El dinosaurio sigue ahí


La capacidad fabuladora del ser humano halaga al niño interior y va ligada a dicha ingenuidad, idealizadora de falacias infalibles.

La historia del comunismo es la de un éxito estupefaciente. Parece increíble que una ideología tan deficiente, cruenta y cogida por los pelos, elaborada por un par de aventureros algo disolutos como Marx y Engels, un arribista vengativo como Lenin y otros letraheridos con su comezón, produjera esa eclosión voraz, ese arrastre. Tras las vastas religiones emanadas del judaísmo, que jamás aspiró a ser mayoritario ni buscó hacer prosélitos, el comunismo es el tercer gran credo de masas.
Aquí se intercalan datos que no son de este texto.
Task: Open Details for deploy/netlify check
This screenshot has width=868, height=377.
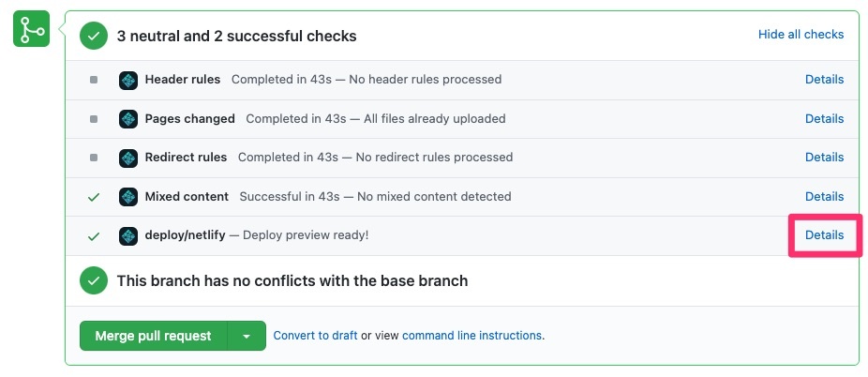Action: pos(824,235)

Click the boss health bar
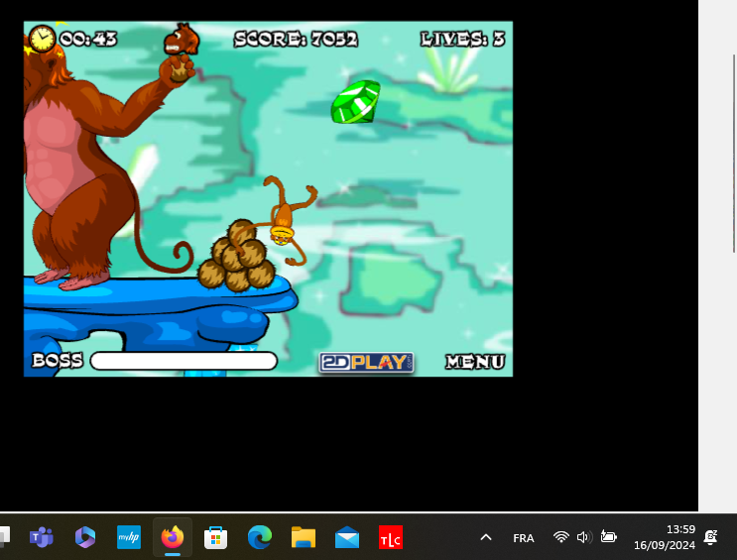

Es cómico que los dos amigos, los Laurel y Hardy del socialismo, se considerasen científicos. Eran un dúo de diletantes que negaban esa etiqueta a otros cantamañanas tan mixtificadores que ellos. Sus cálculos y pronósticos fueron casi todos erróneos. En su maquinar subversivo, improvisaban, repartían consignas y prometían el oro y el moro, mientras efectuaban un corta y pega de creencias, saberes, inquinas y soflamas. Epistemológicamente hablando, son una chapuza. Lo narra gráficamente Robert Service en su Camaradas. Breve historia del comunismo (Barcelona: Ediciones B, 2009).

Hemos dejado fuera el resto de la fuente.